1ヶ月ぶりに九十九里の仕事部屋に来ている。
昨日、例によって温泉健康ランドへ行き、露天風呂につかっていると、上空をエンジン付きのパラグライダーが3つ4つ、九十九里浜の上を気持ちよさそうに飛んでいる。
と、凧(たこ)も2つ3つ舞っているではないか。
はるか上空なので形はよくわからないが、長い〝足ひれ〟を風にたなびかせている。
梅雨の晴れ間に凧を上げられたのでは、「正月」も気の毒なものではないか。
「お正月には凧上げて、独楽(こま)を回して遊びましょ」
と唱歌にもあるように、凧は正月のものなのである。
日本から季節感がなくなった。
野菜も果物も、季節に関係なく、一年中、食卓にのぼる。
空調によって、真冬でも室内ではTシャツだ。
これを便利と言うのだろうが、「無常」という日本人の美意識は、季節の移ろいによって培われたものではないだろうか。

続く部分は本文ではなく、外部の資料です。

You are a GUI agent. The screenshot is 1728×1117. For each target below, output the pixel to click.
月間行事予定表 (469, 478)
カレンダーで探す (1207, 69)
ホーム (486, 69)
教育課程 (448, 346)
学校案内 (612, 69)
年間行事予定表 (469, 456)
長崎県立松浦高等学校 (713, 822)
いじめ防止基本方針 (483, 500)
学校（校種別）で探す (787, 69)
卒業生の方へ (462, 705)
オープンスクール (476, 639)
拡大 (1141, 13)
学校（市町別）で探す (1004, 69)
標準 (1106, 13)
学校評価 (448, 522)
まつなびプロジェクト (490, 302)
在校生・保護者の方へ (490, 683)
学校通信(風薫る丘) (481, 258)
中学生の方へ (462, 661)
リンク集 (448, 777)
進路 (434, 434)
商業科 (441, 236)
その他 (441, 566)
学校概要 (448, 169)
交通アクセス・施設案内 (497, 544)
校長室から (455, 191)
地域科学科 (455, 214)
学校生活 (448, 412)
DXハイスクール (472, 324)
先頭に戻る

正月になったら凧を上げ、冬休みが過ぎるころには凧をしまう。
夏にスイカを楽しみ、夏が過ぎ去ればスイカは食卓から消える。
季節の移ろいとは「何かを迎え、何かを失っていく」という無常の世界なのだ。
無常観のない生き方には、迎える喜びもなければ、失う寂しさもない。
それが私たちの感性に、どんな影響を与えているのだろうか。
九十九里浜に舞う凧を見ながら、そんなことを思ったのである。